What drove decision by TRICARE last January to stop reimbursing for many genetic or laboratory-developed tests (Lets) was the American Medical Association's publication of new Current Procedural Terminology (CPT) codes for laboratory tests.  The codes gave greater transparency to how TRICARE was being billed, DHA said. It could "identify specific laboratory developed tests that 1) have not been approved or cleared by the Food and Drug Administration and/or 2) failed to meet TRICARE criteria for coverage."

For example, DHA said, "demand genetic testing that is not medically necessary or does not assist in medical management of the patient" is not reimbursable.  Also, DHA emphasized that TRICARE cannot cover any laboratory developed test that has not been approved by the FDA.

The ACLA criticizes DHA on this point, arguing that TRICARE does cover many other laboratory-developed tests not FDA approved, including pap smears, a routine test for cervical cancer.

The DHA "has a flawed interpretation of its own policy" which "places TRICARE out of step with other government and commercial payers, and it impacts the patient," said Khani.  "We are deeply concerned that TRICARE beneficiaries will be denied vital services that are critical to the diagnosis and treatment of disease.  And these are tests TRICARE has covered historically."

If TRICARE doesn't begin soon to pay for these tests, doctors won't stop ordering them but laboratories will have no choice but to charge patients for their cost, Khani said.
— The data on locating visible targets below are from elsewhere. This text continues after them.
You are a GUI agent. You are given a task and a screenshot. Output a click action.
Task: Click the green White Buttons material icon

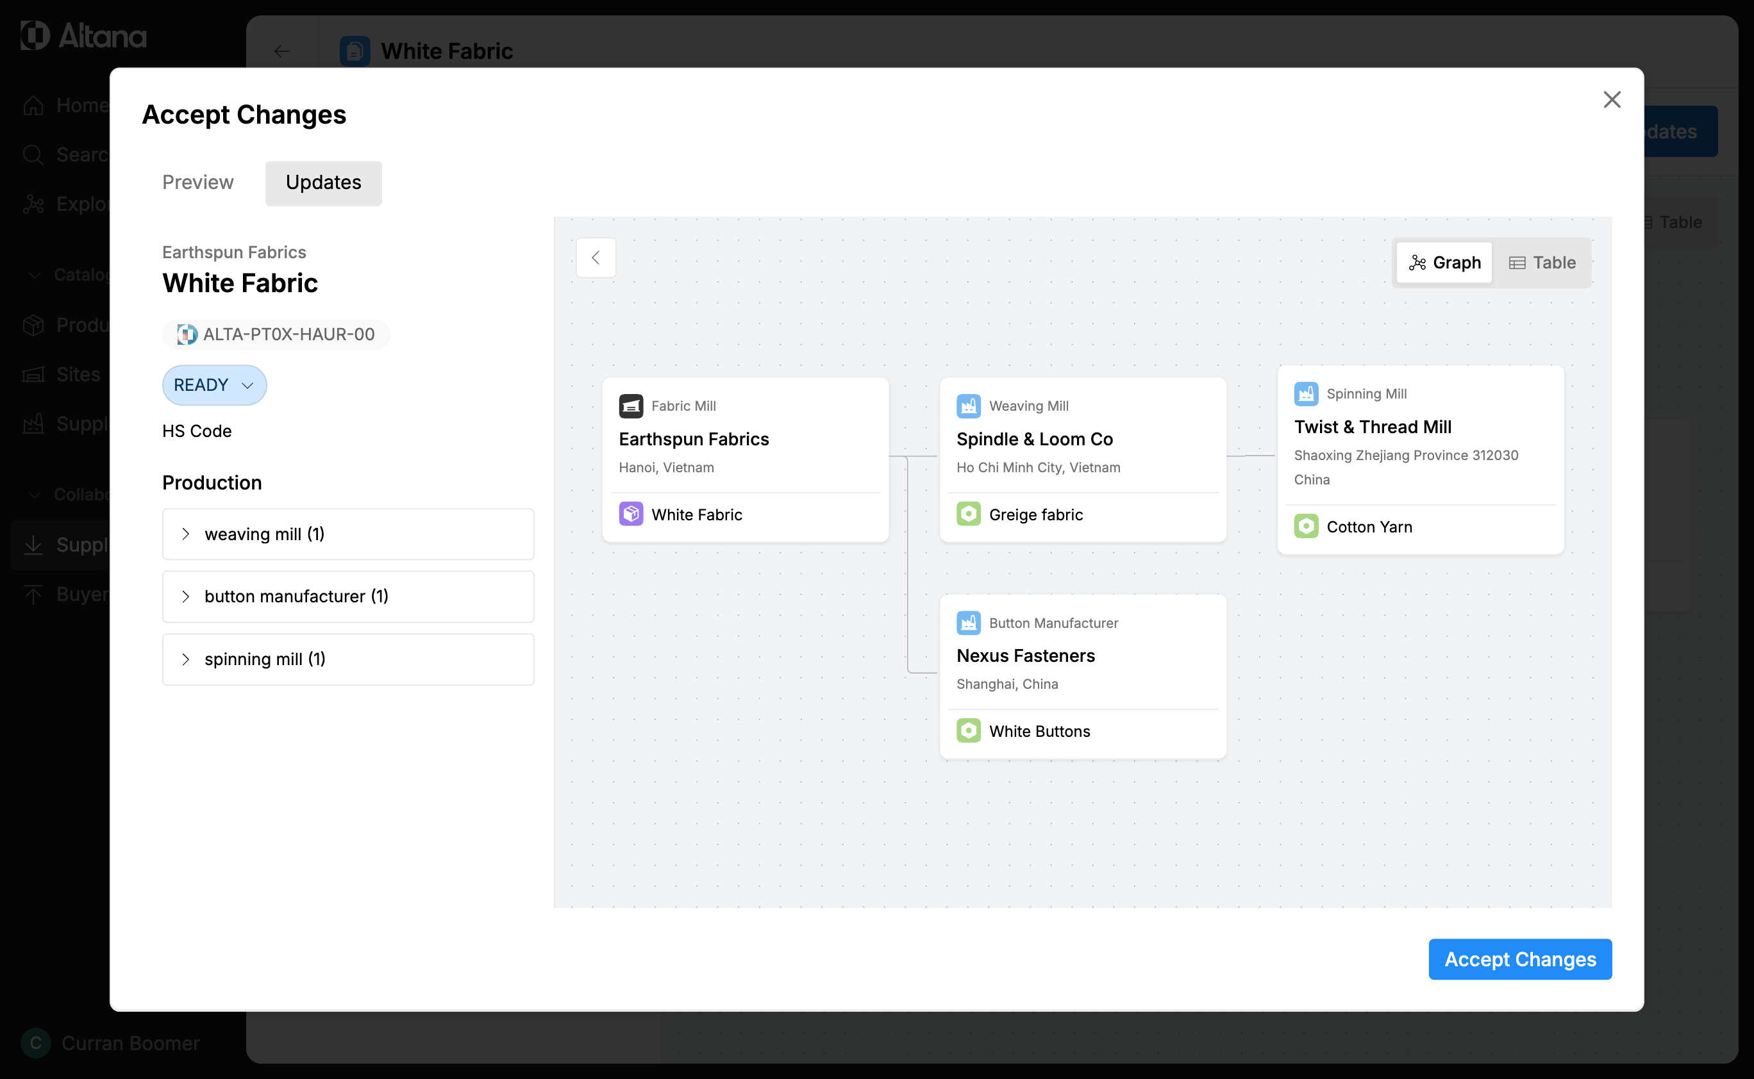tap(968, 731)
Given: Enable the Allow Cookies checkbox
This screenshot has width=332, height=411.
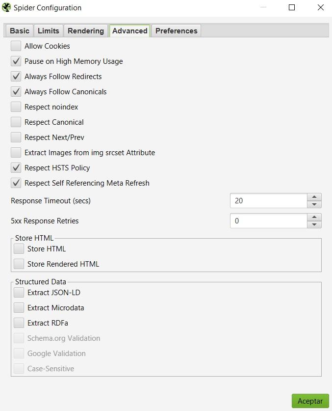Looking at the screenshot, I should pyautogui.click(x=16, y=46).
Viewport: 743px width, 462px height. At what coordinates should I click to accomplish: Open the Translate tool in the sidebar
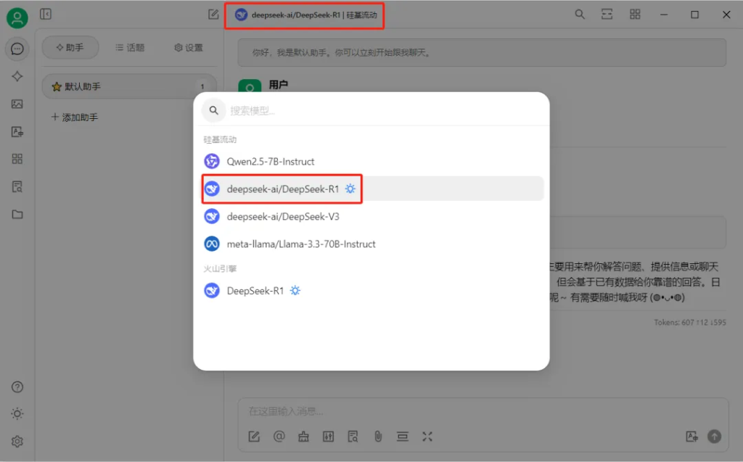pos(17,131)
The Military Coalition, an umbrella group of military associations and veterans groups, recognizes that laboratory profits and some very complex medical questions are entwined in this debate between DHA and industry.

But one clear concern for beneficiary advocates, said Kathy Beasley, co-chair of the coalition's health subcommittee, is that DHA has created two standards of care regarding molecular pathology tests.  Patients who use civilian providers will have to pay for these tests, while patients at military clinics and hospitals won't.  Providers in the direct care system can continue to order such tests knowing the military will pay for them.

"TRICARE beneficiaries without access to military treatment facilities are relegated to second-class healthcare.  This is troubling," Beasley said.

DHA acknowledges this disparity in access to laboratory services between purchased care and direct care.  Officials explained that a single contract is in effect that allows Army, Navy and Air Force providers to request lab services if military facilities cannot perform the tests in house.

"As this is not a DHA contract, we are in the process of gathering data regarding the tests being ordered by MTF providers and will examine any changes that need to be made to the contract," DHA said.  "Lab testing, whether ordered in the private sector or by MTF providers, needs to be safe and effective."

But DHA said differences in lab test coverage might survive any such review because purchased care has more restrictive laws and regulations.